Junho e Julho, contudo, configuram juntos o descontentamento da Nação com seu Estado patrimonialista. Nação? Estado? Patrimonialismo? Para ganhar foco e eficácia, os dois movimentos carecem de melhor percepção da estrutura e da conjuntura política do Brasil. Reabrir cartilhas para atualizar conceitos como os referidos, afora os de soberania (que a classe política nos usurpa), ação direta e também iniciativa.

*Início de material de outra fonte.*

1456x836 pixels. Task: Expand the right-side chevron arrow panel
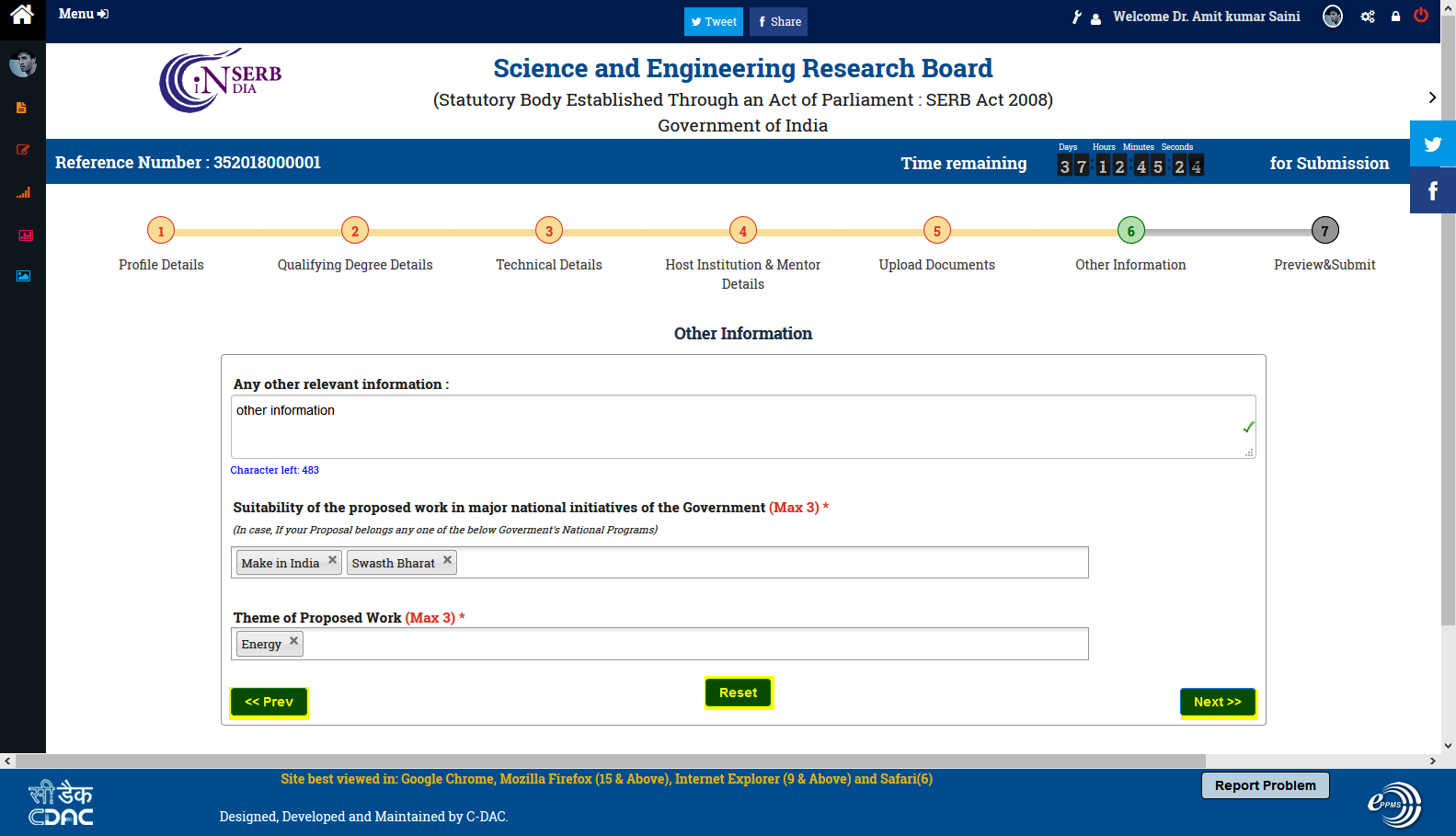[x=1432, y=97]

Sem visão e organização política, a Nação se expõe a ser engabelada com paliativos e engodos diversionistas. Plebiscito de cima para baixo é drible para reter a bola. Em jogos assim, ganhará sempre quem ditar as regras. A tal “Constituinte específica” que o governo chegou a cogitar para reforma política não daria a você, por exemplo, chance alguma de propor extinção do Senado (http://www1.folha.uol.com.br/fsp/opiniao/fz1012200909.htm). (Essa lânguida tertúlia desperdiçará neste ano uns 3,5 bilhões, com os quais se poderia, digamos, dobrar o orçamento de proteção do meio ambiente: pense em rios-esgotos, sufocação urbana, desmatamento etc. Noutras palavras, a múmia institucional do Senado polui em mais de um sentido.)

O governo não perguntará tampouco se você concorda em barrar acesso de corruptos a cargos públicos mediante voto negativo (http://www1.folha.uol.com.br/fsp/opiniao/fz2908200510.htm), nem de se desfazer deles por “recall” (cassação de mandato por iniciativa do eleitorado). Não consultará você quanto a reformas que confiram ao Judiciário mais probidade e eficiência, nem aos impostos mais racionalidade e justiça.

Sopra a favor dos reformistas sinceros o vento novo da Internet, poderoso instrumento de arregimentação. Para o bem ou para o mal, ela dinamiza a mobilização das massas no mundo informatizado.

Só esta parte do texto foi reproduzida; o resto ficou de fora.